Short answer: float decides 80% of a skin's premium or discount, stickers add layered value that the average price aggregator ignores, and trade locks freeze liquidity so hard that your "worth" drops to zero until they expire.

What I do is pull up my inventory in Steam Inventory Helper because it actually shows me the float value, pattern index and the current sticker/charm prices all on the same line. No switching tabs, no copying to some sketchy float site. The extension has been around since 2014 and the float database behind it sits at roughly 1.2 billion records now. When I'm looking at a Factory New Doppler, seeing the exact float and which corner the pattern lands on in one glance has saved me from overpaying more times than I can count.

Stickers are even worse for valuation. Everyone knows a Katowice 2014 is worth something, but the difference between a decent craft and a god-tier position can be hundreds of dollars. SIH pulls live sticker values from 28+ marketplaces (Buff, Waxpeer, Skinport, etc.) and shows the combined sticker premium right on the item. I used to manually check every skin on multiple sites — took forever. Now I just hover and the numbers are there. The extension doesn't touch your password or wallet, which matters when you're running it daily.

Trade locks are the silent killer though. You buy something with 7 days left, suddenly it's not liquid. A buyer who was ready to pay 15% over market for the float will just walk away because they don't want to wait. The tool shows you whether an item is currently in-use in-game or locked in a pending trade so you don't waste time offering stuff that can't move. Small detail but it stops stupid mistakes.

Inventory valuation is another pain point. Steam's own total is useless because it only uses their market. I set SIH to pull from my preferred market (usually Buff or Skinport depending on the week) and it gives me a realistic number in seconds. Last month I had a mid-tier inventory that Steam said was worth $4,800. SIH showed $3,920 after float and sticker adjustments. Guess which number was closer to what I actually got when I sold half of it?

The cleanest way I've found to check someone else's inventory value is the companion https://www.reddit.com/r/RedditCS/comments/1taxxtx/how_do_you_guys_check_the_value_of_your_cs2/ thread where people were discussing exactly this. Someone dropped the SIH calculator link there and I started using it. You just paste a public Steam profile URL, no login, and it spits out the valuation using the same live prices. I've used it to sanity check big trades before pulling the trigger.

One thing I like is the profit calculator when you're listing multiple items. You can stack identical skins, see total float averages, and it shows your real profit after fees across different platforms. I usually list a couple hundred low-tier items at once and the bulk tools cut the time down dramatically. The trade notification system is solid too — optional quick-accept if you want it, but I keep that off for obvious reasons.

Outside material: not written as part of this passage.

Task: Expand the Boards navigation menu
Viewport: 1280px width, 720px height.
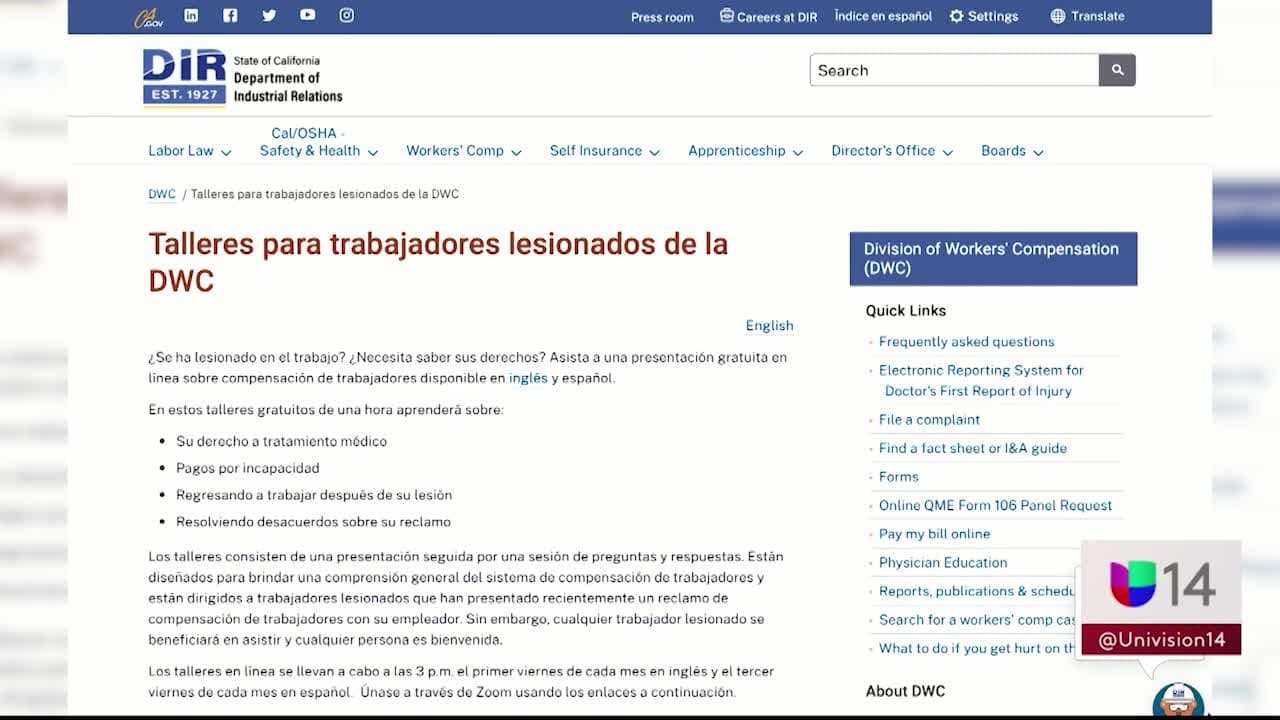Action: 1011,151
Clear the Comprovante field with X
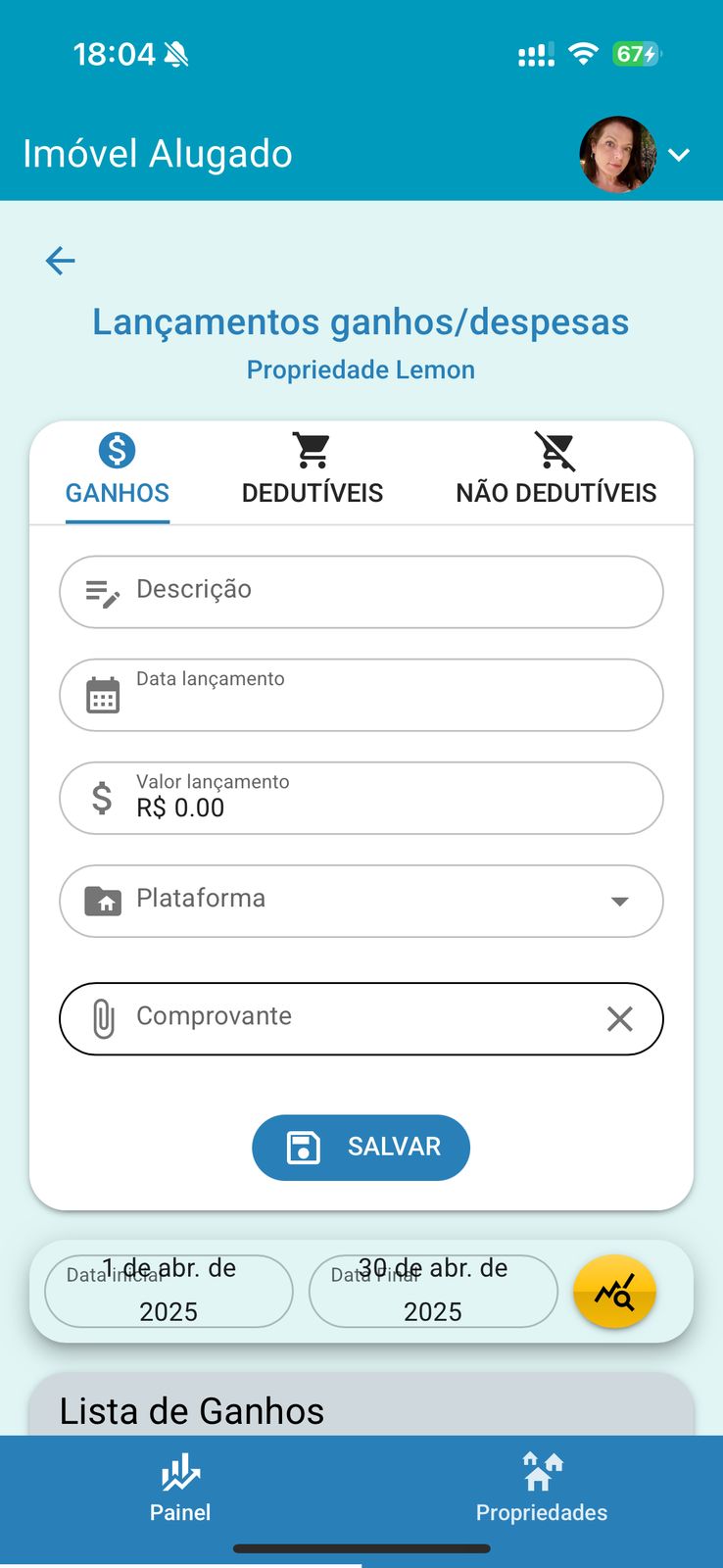This screenshot has height=1568, width=723. pos(619,1019)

Look, there are plenty of tools out there. Some are flashy, some disappeared after a year. SIH just works. 1.92 million active users and 17k reviews averaging 4.5 stars on Chrome isn't an accident. It's because it gives you the exact data points that actually matter when you're deciding whether that 0.009 float AK is worth the ask or if those three stickers are actually adding anything.

The catch is you still need to understand what you're looking at. The tool won't stop you from overpaying for a terrible pattern, but it will at least show you the float and the numbers so you can make an informed call instead of guessing. Float visibility alone has changed how I buy more than anything else in the last two years.

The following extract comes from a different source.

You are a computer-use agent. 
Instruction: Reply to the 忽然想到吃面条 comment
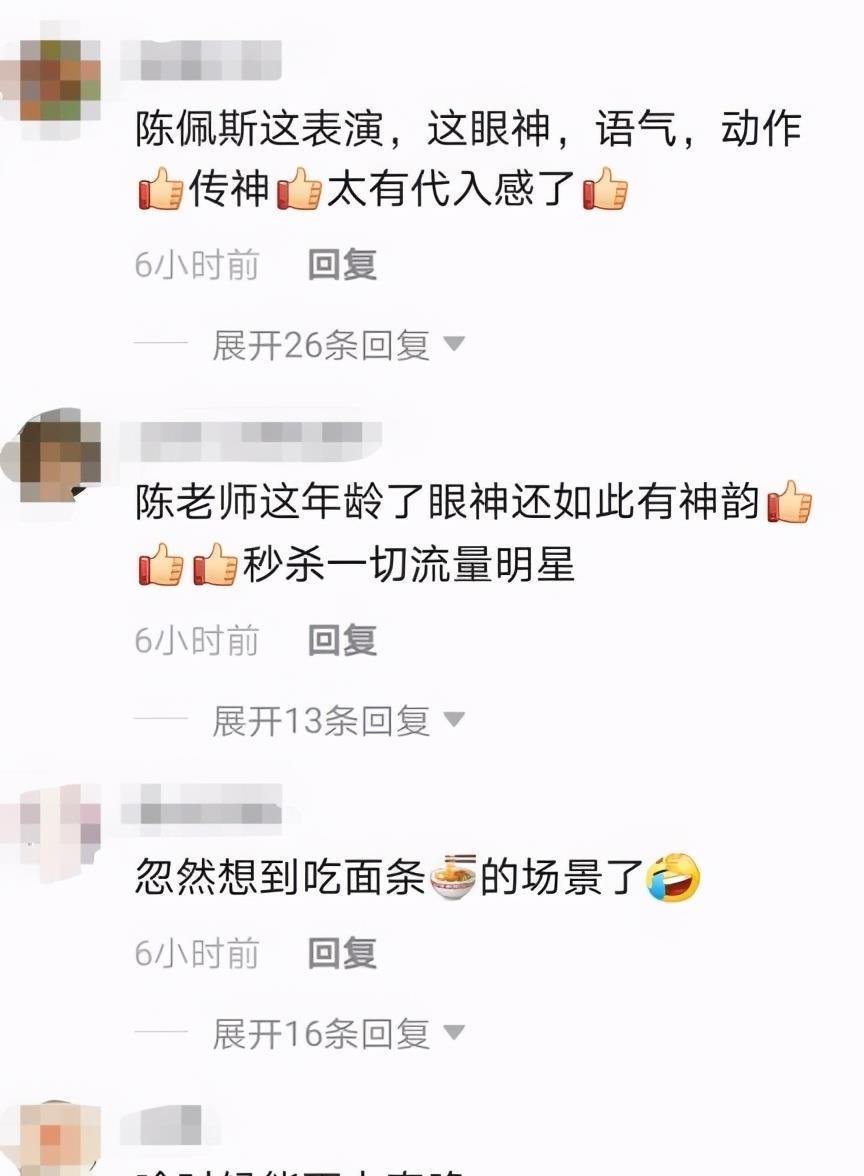tap(342, 952)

If you're still pricing everything off Steam Market averages and hoping for the best, you're leaving money on the table every single trade. The difference between knowing the real value and thinking you know it is usually about 20-40% on any decent inventory. I've watched it happen to friends who refuse to use anything except the default Steam inventory page.

Anyway, that's how I handle it these days. Check the float, check the stickers, check the lock timer, then run proper valuation. Everything else is just noise.